Six Flags is on the verge of bankruptcy, but is trying to restructure its massive debt to stave that off, The New York Times reports:
Outside the glare of government bailouts for big banks and federal support for automakers are companies like Six Flags, whose day-to-day businesses may be solid but whose balance sheet is loaded with debt that was piled on during the credit boom but cannot be supported by cash flow from operations.
Oh, I get it. It’s kind of like a newspaper chain.
Six Flags has 12 theme parks in the United States, including one in Agawam, Mass., as well as one in Mexico and one in Canada.
American Airlines says the engine that failed and came apart — “grenaded” was the word one commenter applied — on one of its MD-80s may have been damaged by debris sucked up from the runway at LaGuardia, Newsday reports. Which would be a lot better for the airline than another theory involving maintenance problems. Of course, they’re not mutually exclusive. An inadequately maintained engine could suck up debris.
Many years ago, when I was an editor at The Hartford Courant, the mascot of the University of Connecticut, a Siberian husky (named Jonathan X not for any radical associations but because he was the tenth such mascot) slipped his leash and was killed by a car.

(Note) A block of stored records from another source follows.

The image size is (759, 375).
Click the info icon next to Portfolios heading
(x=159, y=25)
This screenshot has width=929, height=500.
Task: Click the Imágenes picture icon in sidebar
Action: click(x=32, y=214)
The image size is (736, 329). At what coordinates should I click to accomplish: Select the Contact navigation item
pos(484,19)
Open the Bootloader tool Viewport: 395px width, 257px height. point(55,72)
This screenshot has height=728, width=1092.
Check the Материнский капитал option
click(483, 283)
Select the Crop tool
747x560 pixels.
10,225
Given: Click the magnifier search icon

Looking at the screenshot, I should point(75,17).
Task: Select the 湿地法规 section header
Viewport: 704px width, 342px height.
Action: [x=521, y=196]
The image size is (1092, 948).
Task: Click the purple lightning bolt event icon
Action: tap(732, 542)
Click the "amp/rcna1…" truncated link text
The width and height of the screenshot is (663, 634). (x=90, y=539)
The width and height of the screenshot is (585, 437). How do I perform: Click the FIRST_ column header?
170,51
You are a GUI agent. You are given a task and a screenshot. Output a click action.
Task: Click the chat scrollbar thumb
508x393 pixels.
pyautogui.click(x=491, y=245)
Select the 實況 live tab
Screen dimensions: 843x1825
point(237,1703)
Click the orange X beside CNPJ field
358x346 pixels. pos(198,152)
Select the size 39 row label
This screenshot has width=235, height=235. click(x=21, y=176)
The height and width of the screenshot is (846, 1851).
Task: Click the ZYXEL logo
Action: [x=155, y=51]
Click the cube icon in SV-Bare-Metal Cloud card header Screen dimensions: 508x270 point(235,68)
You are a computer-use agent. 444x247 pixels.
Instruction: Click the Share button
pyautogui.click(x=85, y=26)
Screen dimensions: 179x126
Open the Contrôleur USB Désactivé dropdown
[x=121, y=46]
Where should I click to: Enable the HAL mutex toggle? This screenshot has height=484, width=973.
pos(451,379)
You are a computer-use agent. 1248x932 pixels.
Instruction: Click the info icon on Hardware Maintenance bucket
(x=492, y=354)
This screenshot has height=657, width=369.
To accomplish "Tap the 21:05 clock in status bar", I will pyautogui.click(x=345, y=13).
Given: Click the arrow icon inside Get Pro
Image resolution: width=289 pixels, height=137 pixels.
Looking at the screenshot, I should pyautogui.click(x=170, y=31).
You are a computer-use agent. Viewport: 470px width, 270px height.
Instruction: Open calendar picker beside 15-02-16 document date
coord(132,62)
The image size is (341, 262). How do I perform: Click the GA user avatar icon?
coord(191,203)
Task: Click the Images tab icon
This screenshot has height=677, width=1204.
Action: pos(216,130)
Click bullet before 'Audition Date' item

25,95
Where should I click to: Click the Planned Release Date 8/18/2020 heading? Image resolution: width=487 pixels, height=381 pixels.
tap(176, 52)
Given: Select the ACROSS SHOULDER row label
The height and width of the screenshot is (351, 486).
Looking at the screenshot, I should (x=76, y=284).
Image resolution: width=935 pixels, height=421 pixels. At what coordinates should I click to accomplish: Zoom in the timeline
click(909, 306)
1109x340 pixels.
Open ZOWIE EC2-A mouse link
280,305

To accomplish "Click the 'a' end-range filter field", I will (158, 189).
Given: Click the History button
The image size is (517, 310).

I was working that day and was involved in assigning the coverage of this event, which appeared on the front page of The Courant the next day. This placement seemed excessive to a fellow journalist with whom I am well-acquainted, despite this particular dog’s prominence and symbolic meaning.
“Look, another A1 story,” he would shout, every time he saw road kill. This went on for years.
I’m starting to understand what he meant, particularly when I read another story about a plane hitting birds.